MOLLY (Taking it from her. Reading) Coffee, cigarettes, cornflakes, sardines, pickles, soap and toothpaste. Each 12.5%. Total, one hundred.
There’s no mention of rent.
JENNY All you said was cornflakes.
MOLLY Nobody spends 12.5% of an income on soap and toothpaste.
JENNY Cross it out and put ‘Maintenance’.
MOLLY Give me a pencil. (Crosses out) I’ll put it instead of pickles. What can I put for cornflakes?
JENNY Try ‘Taxes’, and for ‘Cigarettes’ you could have ‘Savings.’
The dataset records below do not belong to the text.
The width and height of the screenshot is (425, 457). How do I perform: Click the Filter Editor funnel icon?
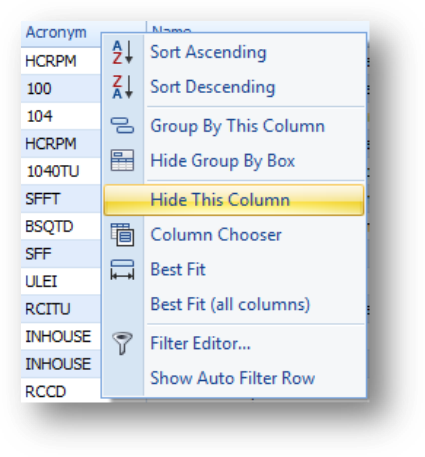[x=122, y=343]
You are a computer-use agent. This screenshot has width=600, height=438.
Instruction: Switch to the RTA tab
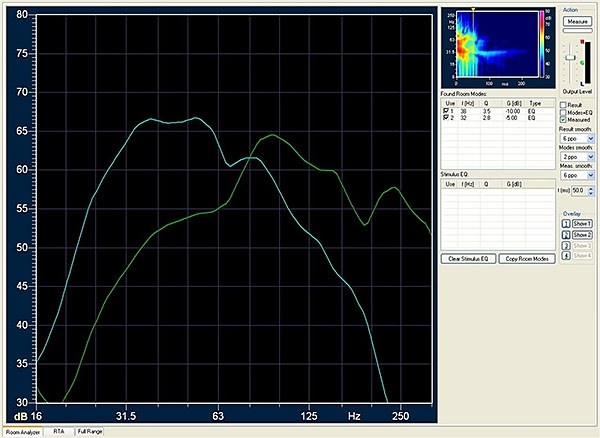click(x=59, y=431)
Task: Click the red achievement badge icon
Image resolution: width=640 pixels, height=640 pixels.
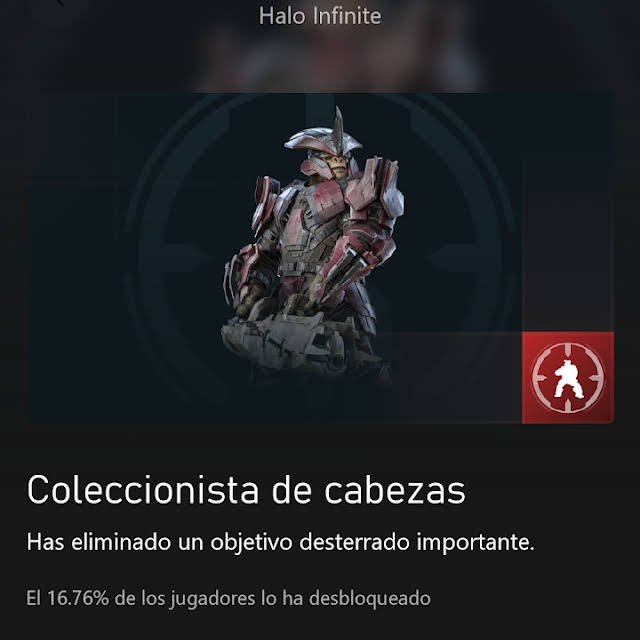Action: (x=568, y=378)
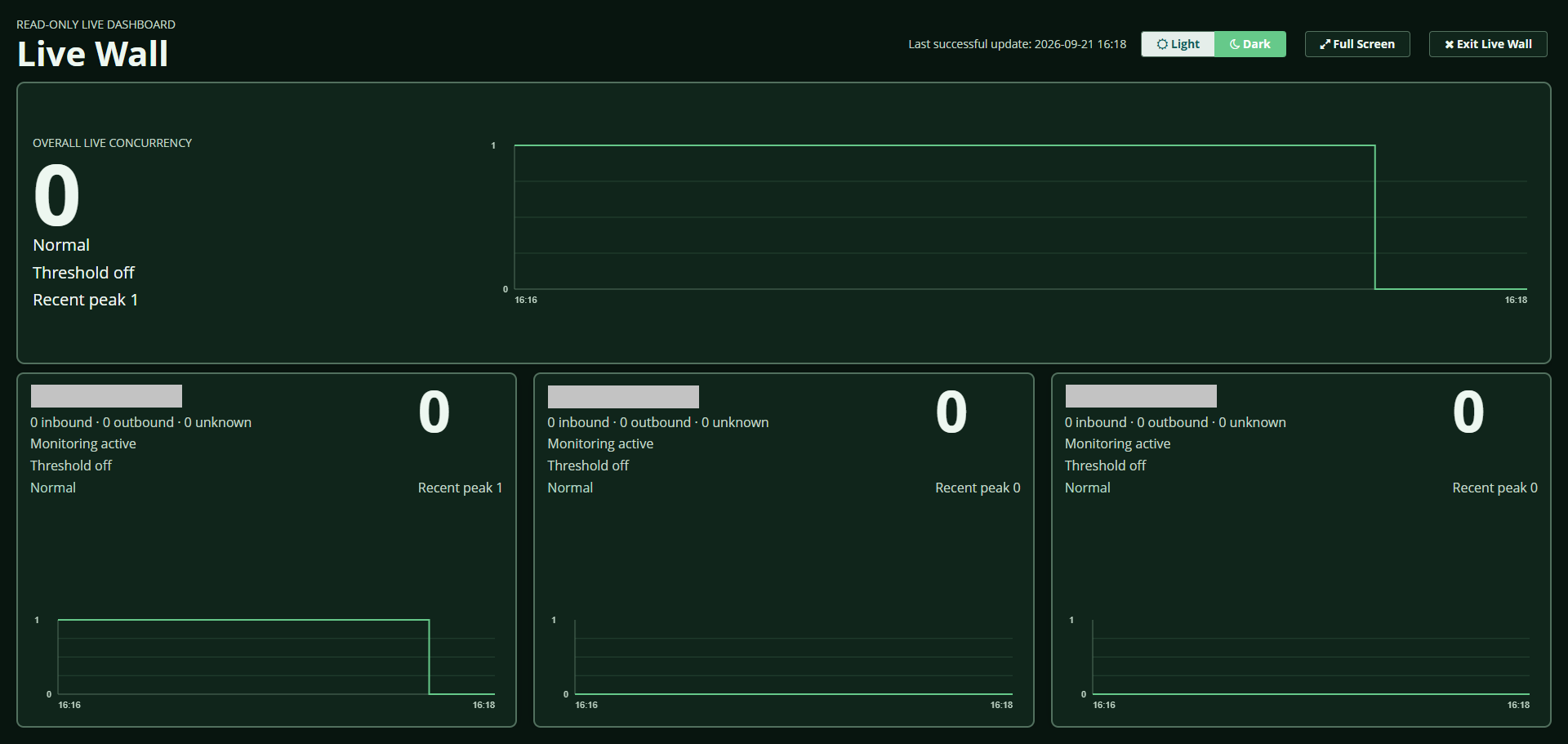The image size is (1568, 744).
Task: Click the second queue's redacted name label
Action: (x=623, y=397)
MOLLY Coffee – do we leave coffee?
– Mavis Gallant, What is to be Done?
On a budget: a child needs food, shelter. To learn how to navigate the world. Thicker socks in winter. A red balloon in a crowd; a child needs a friend; the safe double-knot of a thin, white ribbon around a thin wrist, not too loose or tight, in the
wilderness of
the street, life, the fair,
and its lights, sounds, smells, abundance; a child needs a companion.
“BALLOON, n. A contrivance for larding the earth with the fat of fools.”
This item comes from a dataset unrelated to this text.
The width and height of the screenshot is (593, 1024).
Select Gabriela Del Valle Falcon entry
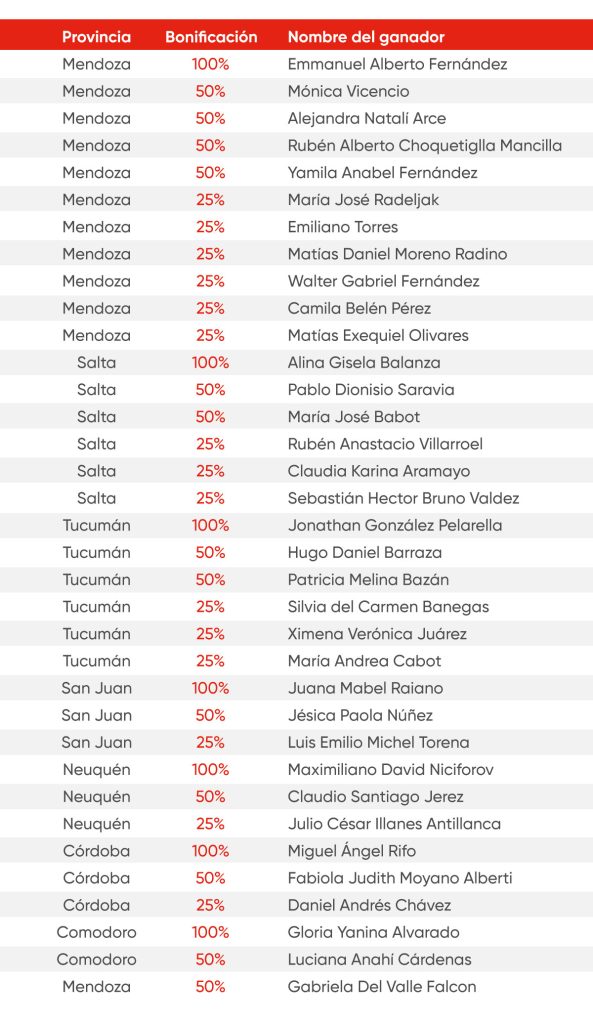tap(382, 986)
― Ambrose Bierce, The Devil’s Dictionary
On the first of December 1783, 400,000 people gathered in the Jardin de Tuileries, in Paris, to witness the first manned balloon ascent using hydrogen gas. Among them, Benjamin Franklin, U.S. ambassador to France, founding father, polymath, inventor, scientist, publisher, serious man, seventy-seven years old, believing that balloons could “possibly give a new Turn to human Affairs. Convincing Sovereigns of the Folly of Wars, perhaps…”
and other dreamers, flâneurs, skeptics, children, politicians, detractors who questioned—loudly—the meaning and purpose of the contraption. One asked Franklin: “What is the use of it?” He replied:
“What is the use of a baby?”
There is no meaning to the balloon. No utility value. Purchased air in red latex, tied with a nylon ribbon. Helium, an adventure, something to believe, follow, chase, trust, look through and see the world in translucent colour.
Whatever they believed, that day, 400,000 people saw a balloon rise over Paris “majestically from above the trees, and ascend gradually above the buildings, a most beautiful spectacle.”
A variation of the Franklin quote reads: “What good is a baby?”
Raising children on a budget: books; more books. Stickers. Good running shoes. Crêpe pan, non-stick, and Nutella. Colouring crayons, washable, really, off any surface. Carrousels; three-dollar, three-minute rides—
Again! Twenty-five for ten. Again?
—cotton candy; sticky, pink-and-blue, adult-and-child, fingers. Balloons. A child needs balloons. On a first of December, between one and two o’clock, a balloon ascended to a total height of 550 meters over Paris, to fly for 125 minutes, covering 36 kilometers, and land at sunset in Nesles-la-Vallée. Before it disappeared, the two men inside
“held out and waved a little white pennant, on both sides of their car, to salute the spectators, who returned loud claps of applause.”